START Extracted data

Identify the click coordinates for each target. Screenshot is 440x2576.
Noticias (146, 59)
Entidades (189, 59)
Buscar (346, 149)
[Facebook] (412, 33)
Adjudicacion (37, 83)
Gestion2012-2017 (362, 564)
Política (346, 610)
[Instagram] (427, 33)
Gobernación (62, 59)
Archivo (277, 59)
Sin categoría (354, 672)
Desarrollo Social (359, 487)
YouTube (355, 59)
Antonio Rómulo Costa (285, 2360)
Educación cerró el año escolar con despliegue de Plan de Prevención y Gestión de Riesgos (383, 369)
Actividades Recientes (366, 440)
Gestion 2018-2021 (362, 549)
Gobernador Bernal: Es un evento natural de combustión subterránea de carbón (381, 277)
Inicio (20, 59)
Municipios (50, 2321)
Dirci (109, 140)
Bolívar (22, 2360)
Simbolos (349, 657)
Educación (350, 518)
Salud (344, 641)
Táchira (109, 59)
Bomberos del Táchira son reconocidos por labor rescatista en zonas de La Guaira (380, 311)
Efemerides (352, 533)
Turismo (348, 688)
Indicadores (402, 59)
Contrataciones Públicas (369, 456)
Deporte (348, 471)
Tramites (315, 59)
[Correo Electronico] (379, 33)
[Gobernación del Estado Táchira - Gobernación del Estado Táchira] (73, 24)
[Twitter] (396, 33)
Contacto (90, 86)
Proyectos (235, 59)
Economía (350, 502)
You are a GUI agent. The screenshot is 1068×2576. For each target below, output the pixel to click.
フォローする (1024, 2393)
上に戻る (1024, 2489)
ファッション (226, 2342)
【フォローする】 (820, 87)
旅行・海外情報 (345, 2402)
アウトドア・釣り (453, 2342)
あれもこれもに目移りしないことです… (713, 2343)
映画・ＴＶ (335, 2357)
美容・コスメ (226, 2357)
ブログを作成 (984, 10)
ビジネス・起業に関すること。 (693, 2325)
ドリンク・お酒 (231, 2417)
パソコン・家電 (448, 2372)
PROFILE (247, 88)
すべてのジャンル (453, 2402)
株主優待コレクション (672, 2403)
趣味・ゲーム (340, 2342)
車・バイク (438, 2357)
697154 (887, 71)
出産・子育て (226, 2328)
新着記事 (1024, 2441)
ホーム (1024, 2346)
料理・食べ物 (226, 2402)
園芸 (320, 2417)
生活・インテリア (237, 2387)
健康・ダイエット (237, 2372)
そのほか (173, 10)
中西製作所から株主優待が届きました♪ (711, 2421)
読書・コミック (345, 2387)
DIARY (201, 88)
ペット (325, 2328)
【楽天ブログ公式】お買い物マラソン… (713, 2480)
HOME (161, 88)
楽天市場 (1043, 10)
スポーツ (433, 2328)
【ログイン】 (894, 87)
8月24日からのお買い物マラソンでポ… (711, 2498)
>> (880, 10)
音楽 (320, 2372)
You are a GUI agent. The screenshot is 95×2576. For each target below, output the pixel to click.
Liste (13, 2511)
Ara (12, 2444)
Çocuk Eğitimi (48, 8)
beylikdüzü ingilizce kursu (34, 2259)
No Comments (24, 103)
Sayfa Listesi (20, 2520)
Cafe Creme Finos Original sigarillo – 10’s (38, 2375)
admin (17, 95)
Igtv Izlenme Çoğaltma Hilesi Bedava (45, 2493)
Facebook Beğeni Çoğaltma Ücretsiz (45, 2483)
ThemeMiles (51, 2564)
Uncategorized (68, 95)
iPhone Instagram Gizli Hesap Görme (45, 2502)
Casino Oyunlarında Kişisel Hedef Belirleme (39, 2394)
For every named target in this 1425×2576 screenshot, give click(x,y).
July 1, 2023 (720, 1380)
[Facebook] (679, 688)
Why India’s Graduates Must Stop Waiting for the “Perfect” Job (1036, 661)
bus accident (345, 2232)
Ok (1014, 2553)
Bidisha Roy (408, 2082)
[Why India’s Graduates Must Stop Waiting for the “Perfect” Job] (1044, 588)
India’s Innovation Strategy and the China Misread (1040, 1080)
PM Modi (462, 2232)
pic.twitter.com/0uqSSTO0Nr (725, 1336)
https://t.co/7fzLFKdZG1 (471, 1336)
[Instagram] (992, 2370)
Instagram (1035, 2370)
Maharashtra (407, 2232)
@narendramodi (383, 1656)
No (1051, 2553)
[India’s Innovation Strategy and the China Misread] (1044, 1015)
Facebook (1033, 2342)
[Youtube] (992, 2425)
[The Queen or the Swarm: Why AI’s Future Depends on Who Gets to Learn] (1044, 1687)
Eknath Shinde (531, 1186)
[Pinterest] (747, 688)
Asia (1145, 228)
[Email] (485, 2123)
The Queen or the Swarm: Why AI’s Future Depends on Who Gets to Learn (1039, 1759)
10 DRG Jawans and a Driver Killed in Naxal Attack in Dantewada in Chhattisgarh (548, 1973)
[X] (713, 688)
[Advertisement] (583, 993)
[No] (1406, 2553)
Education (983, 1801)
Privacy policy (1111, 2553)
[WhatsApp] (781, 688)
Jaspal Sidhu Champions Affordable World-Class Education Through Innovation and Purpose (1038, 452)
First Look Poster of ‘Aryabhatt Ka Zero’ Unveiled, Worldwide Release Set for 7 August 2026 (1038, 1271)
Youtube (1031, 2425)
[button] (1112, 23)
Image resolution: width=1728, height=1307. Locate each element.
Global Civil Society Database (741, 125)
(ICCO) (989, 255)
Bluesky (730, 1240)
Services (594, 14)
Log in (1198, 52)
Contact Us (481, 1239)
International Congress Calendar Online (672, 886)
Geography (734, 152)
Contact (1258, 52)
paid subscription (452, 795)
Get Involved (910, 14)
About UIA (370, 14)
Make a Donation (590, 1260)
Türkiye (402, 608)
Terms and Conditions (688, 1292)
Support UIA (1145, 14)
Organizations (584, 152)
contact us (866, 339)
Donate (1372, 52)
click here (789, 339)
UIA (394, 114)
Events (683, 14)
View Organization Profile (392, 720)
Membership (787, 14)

END Extracted data

### Your instructions
Return every record above. Copy each one exactly.

### The answer
Identify the click coordinates for each target. Screenshot is 440x2576.
Noticias (146, 59)
Entidades (189, 59)
Buscar (346, 149)
[Facebook] (412, 33)
Adjudicacion (37, 83)
Gestion2012-2017 (362, 564)
Política (346, 610)
[Instagram] (427, 33)
Gobernación (62, 59)
Archivo (277, 59)
Sin categoría (354, 672)
Desarrollo Social (359, 487)
YouTube (355, 59)
Antonio Rómulo Costa (285, 2360)
Educación cerró el año escolar con despliegue de Plan de Prevención y Gestión de Riesgos (383, 369)
Actividades Recientes (366, 440)
Gestion 2018-2021 (362, 549)
Gobernador Bernal: Es un evento natural de combustión subterránea de carbón (381, 277)
Inicio (20, 59)
Municipios (50, 2321)
Dirci (109, 140)
Bolívar (22, 2360)
Simbolos (349, 657)
Educación (350, 518)
Salud (344, 641)
Táchira (109, 59)
Bomberos del Táchira son reconocidos por labor rescatista en zonas de La Guaira (380, 311)
Efemerides (352, 533)
Turismo (348, 688)
Indicadores (402, 59)
Contrataciones Públicas (369, 456)
Deporte (348, 471)
Tramites (315, 59)
[Correo Electronico] (379, 33)
[Gobernación del Estado Táchira - Gobernación del Estado Táchira] (73, 24)
[Twitter] (396, 33)
Contacto (90, 86)
Proyectos (235, 59)
Economía (350, 502)
You are a GUI agent. The screenshot is 1068×2576. For each target below, output the pixel to click.
フォローする (1024, 2393)
上に戻る (1024, 2489)
ファッション (226, 2342)
【フォローする】 (820, 87)
旅行・海外情報 (345, 2402)
アウトドア・釣り (453, 2342)
あれもこれもに目移りしないことです… (713, 2343)
映画・ＴＶ (335, 2357)
美容・コスメ (226, 2357)
ブログを作成 (984, 10)
ビジネス・起業に関すること。 (693, 2325)
ドリンク・お酒 (231, 2417)
パソコン・家電 (448, 2372)
PROFILE (247, 88)
すべてのジャンル (453, 2402)
株主優待コレクション (672, 2403)
趣味・ゲーム (340, 2342)
車・バイク (438, 2357)
697154 (887, 71)
出産・子育て (226, 2328)
新着記事 (1024, 2441)
ホーム (1024, 2346)
料理・食べ物 (226, 2402)
園芸 (320, 2417)
生活・インテリア (237, 2387)
健康・ダイエット (237, 2372)
そのほか (173, 10)
中西製作所から株主優待が届きました♪ (711, 2421)
読書・コミック (345, 2387)
DIARY (201, 88)
ペット (325, 2328)
【楽天ブログ公式】お買い物マラソン… (713, 2480)
HOME (161, 88)
楽天市場 (1043, 10)
スポーツ (433, 2328)
【ログイン】 (894, 87)
8月24日からのお買い物マラソンでポ… (711, 2498)
>> (880, 10)
音楽 (320, 2372)
You are a GUI agent. The screenshot is 95×2576. For each target below, output the pixel to click.
Liste (13, 2511)
Ara (12, 2444)
Çocuk Eğitimi (48, 8)
beylikdüzü ingilizce kursu (34, 2259)
No Comments (24, 103)
Sayfa Listesi (20, 2520)
Cafe Creme Finos Original sigarillo – 10’s (38, 2375)
admin (17, 95)
Igtv Izlenme Çoğaltma Hilesi Bedava (45, 2493)
Facebook Beğeni Çoğaltma Ücretsiz (45, 2483)
ThemeMiles (51, 2564)
Uncategorized (68, 95)
iPhone Instagram Gizli Hesap Görme (45, 2502)
Casino Oyunlarında Kişisel Hedef Belirleme (39, 2394)
For every named target in this 1425×2576 screenshot, give click(x,y).
July 1, 2023 (720, 1380)
[Facebook] (679, 688)
Why India’s Graduates Must Stop Waiting for the “Perfect” Job (1036, 661)
bus accident (345, 2232)
Ok (1014, 2553)
Bidisha Roy (408, 2082)
[Why India’s Graduates Must Stop Waiting for the “Perfect” Job] (1044, 588)
India’s Innovation Strategy and the China Misread (1040, 1080)
PM Modi (462, 2232)
pic.twitter.com/0uqSSTO0Nr (725, 1336)
https://t.co/7fzLFKdZG1 (471, 1336)
[Instagram] (992, 2370)
Instagram (1035, 2370)
Maharashtra (407, 2232)
@narendramodi (383, 1656)
No (1051, 2553)
[India’s Innovation Strategy and the China Misread] (1044, 1015)
Facebook (1033, 2342)
[Youtube] (992, 2425)
[The Queen or the Swarm: Why AI’s Future Depends on Who Gets to Learn] (1044, 1687)
Eknath Shinde (531, 1186)
[Pinterest] (747, 688)
Asia (1145, 228)
[Email] (485, 2123)
The Queen or the Swarm: Why AI’s Future Depends on Who Gets to Learn (1039, 1759)
10 DRG Jawans and a Driver Killed in Naxal Attack in Dantewada in Chhattisgarh (548, 1973)
[X] (713, 688)
[Advertisement] (583, 993)
[No] (1406, 2553)
Education (983, 1801)
Privacy policy (1111, 2553)
[WhatsApp] (781, 688)
Jaspal Sidhu Champions Affordable World-Class Education Through Innovation and Purpose (1038, 452)
First Look Poster of ‘Aryabhatt Ka Zero’ Unveiled, Worldwide Release Set for 7 August 2026 (1038, 1271)
Youtube (1031, 2425)
[button] (1112, 23)
Image resolution: width=1728, height=1307. Locate each element.
Global Civil Society Database (741, 125)
(ICCO) (989, 255)
Bluesky (730, 1240)
Services (594, 14)
Log in (1198, 52)
Contact Us (481, 1239)
International Congress Calendar Online (672, 886)
Geography (734, 152)
Contact (1258, 52)
paid subscription (452, 795)
Get Involved (910, 14)
About UIA (370, 14)
Make a Donation (590, 1260)
Türkiye (402, 608)
Terms and Conditions (688, 1292)
Support UIA (1145, 14)
Organizations (584, 152)
contact us (866, 339)
Donate (1372, 52)
click here (789, 339)
UIA (394, 114)
Events (683, 14)
View Organization Profile (392, 720)
Membership (787, 14)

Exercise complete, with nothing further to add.